(Data items)
━━━
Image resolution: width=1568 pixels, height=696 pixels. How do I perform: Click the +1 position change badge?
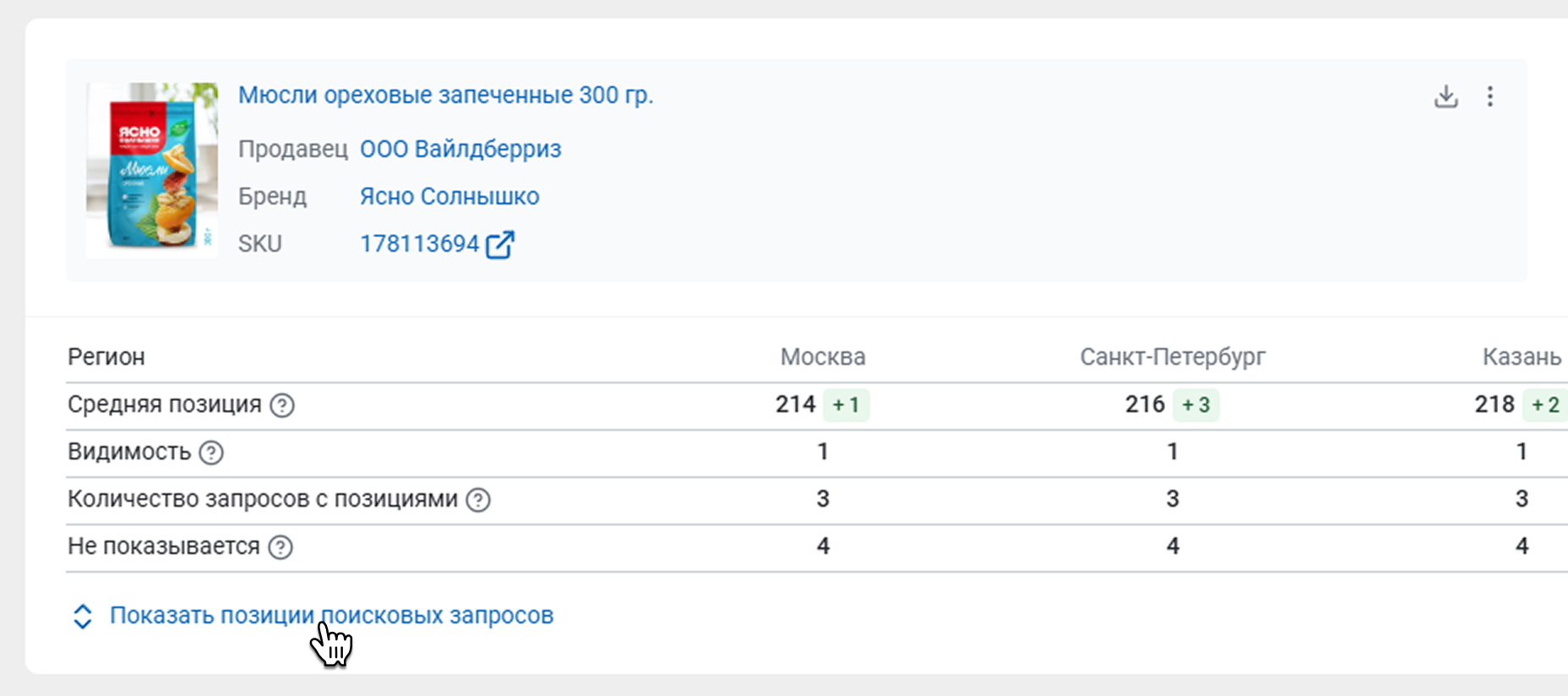pos(846,405)
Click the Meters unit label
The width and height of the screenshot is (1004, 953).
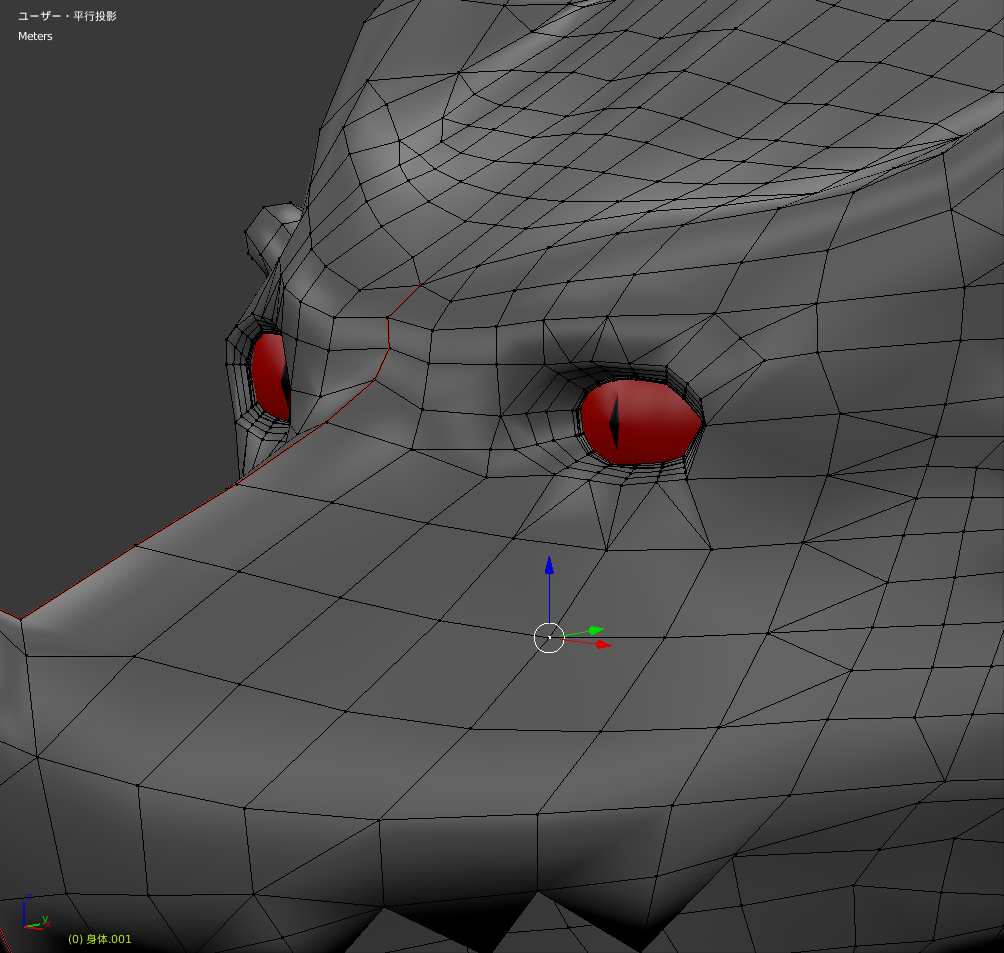point(35,37)
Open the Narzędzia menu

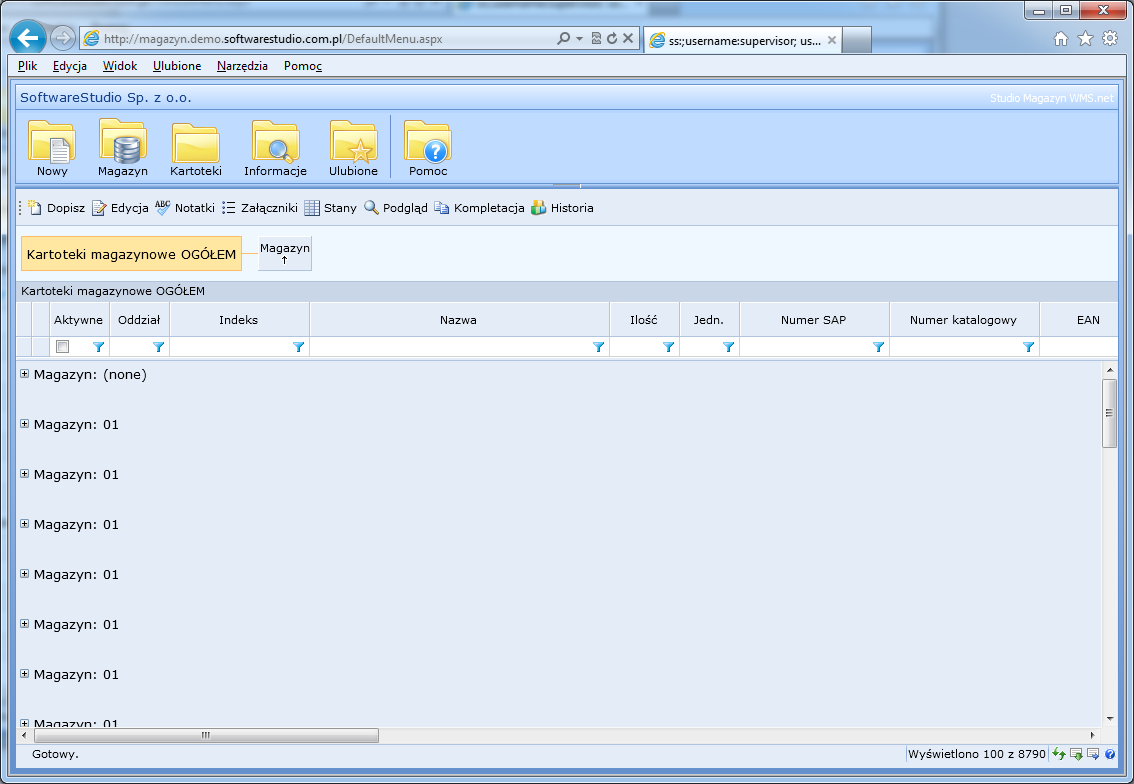pyautogui.click(x=242, y=66)
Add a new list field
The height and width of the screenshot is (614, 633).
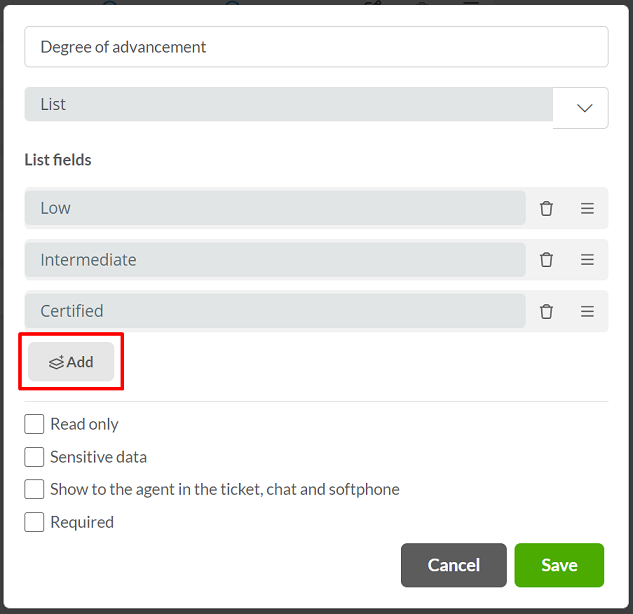[x=71, y=362]
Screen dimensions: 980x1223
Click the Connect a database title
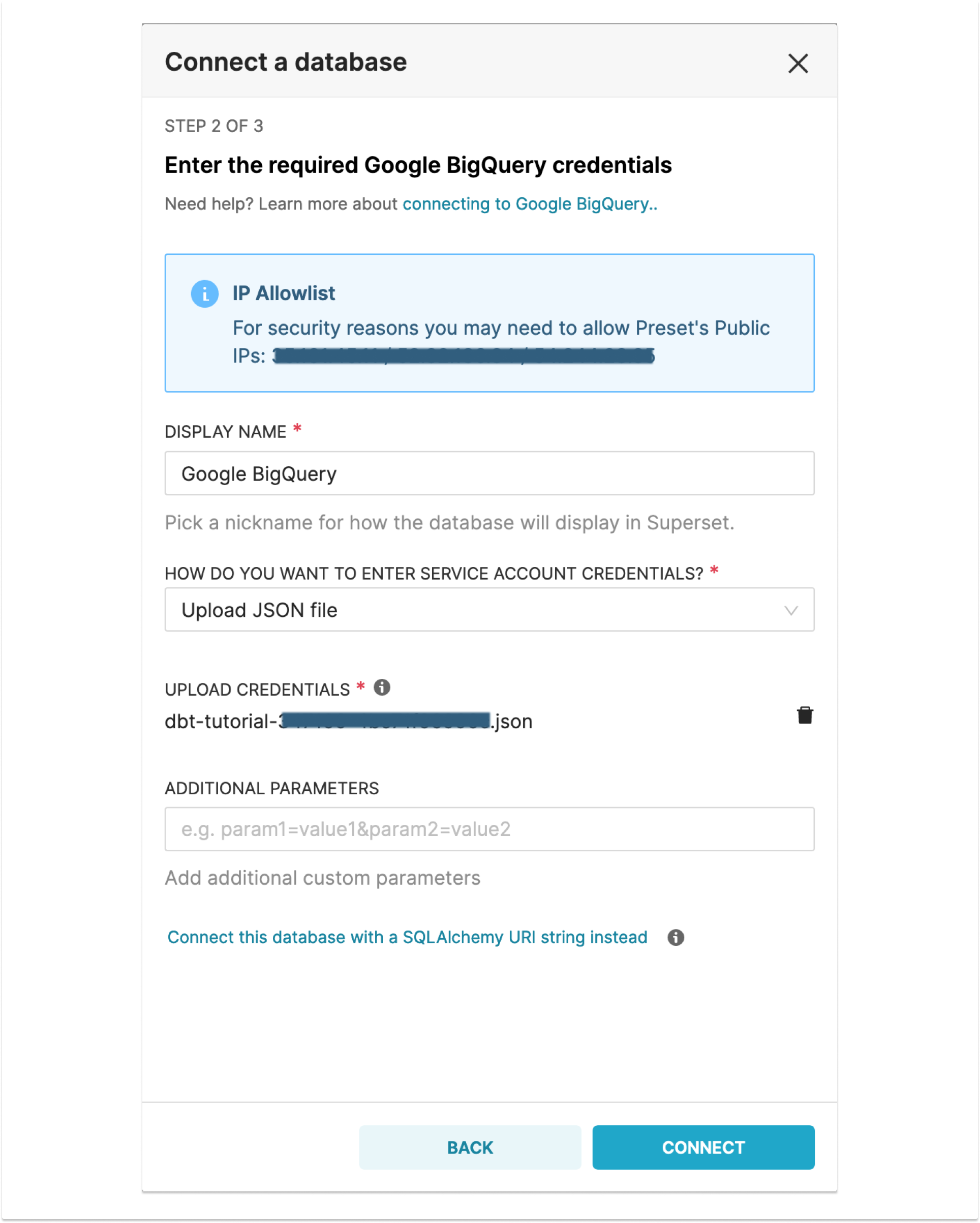286,63
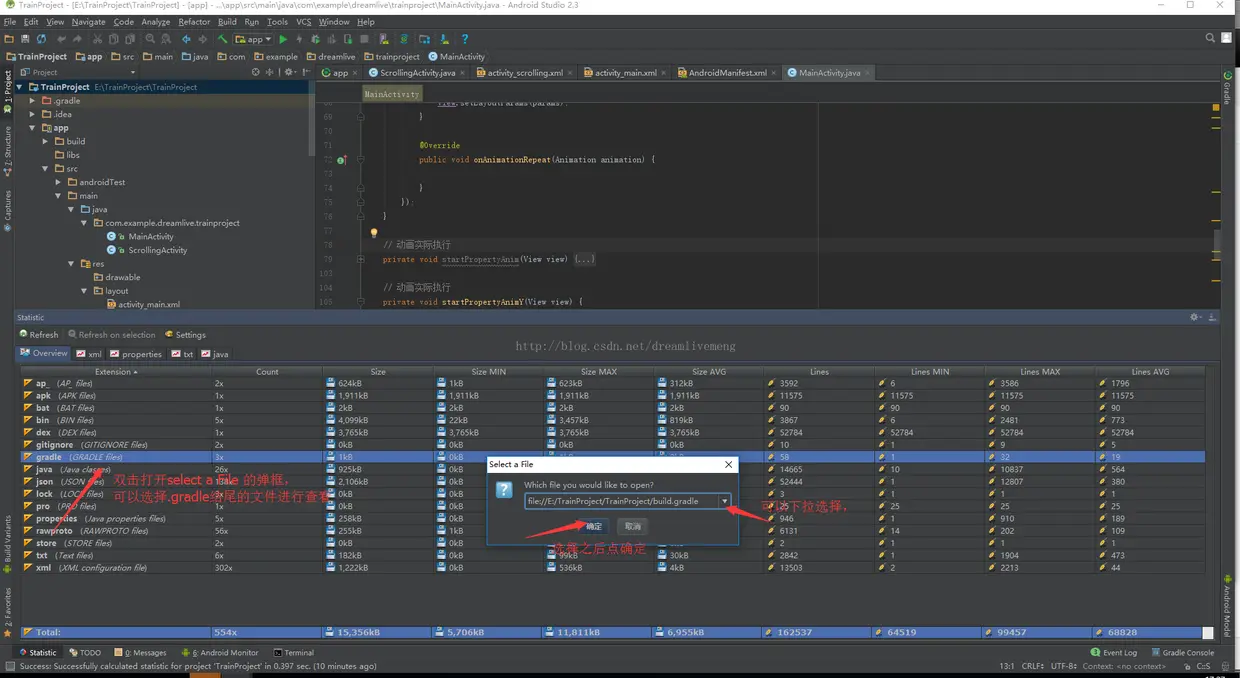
━━━
§ **TASK PROMPT**:
Rewrite all the items above, requests included, multiplying every coordinate in the answers by 0.6 and rounding to whole numbers with halves rounded up. Leave the pictures out of your answer.

§ **EXERCISE RESULT**:
Image resolution: width=1568 pixels, height=696 pixels. How do I perform: Click the +1 position change badge?
pos(508,243)
Click the Meters unit label
The width and height of the screenshot is (1004, 953).
point(21,22)
Open the Narzędzia menu

pyautogui.click(x=145, y=40)
Add a new list field
The height and width of the screenshot is (614, 633).
[x=43, y=217]
Screen dimensions: 980x1223
Click the Connect a database title
172,38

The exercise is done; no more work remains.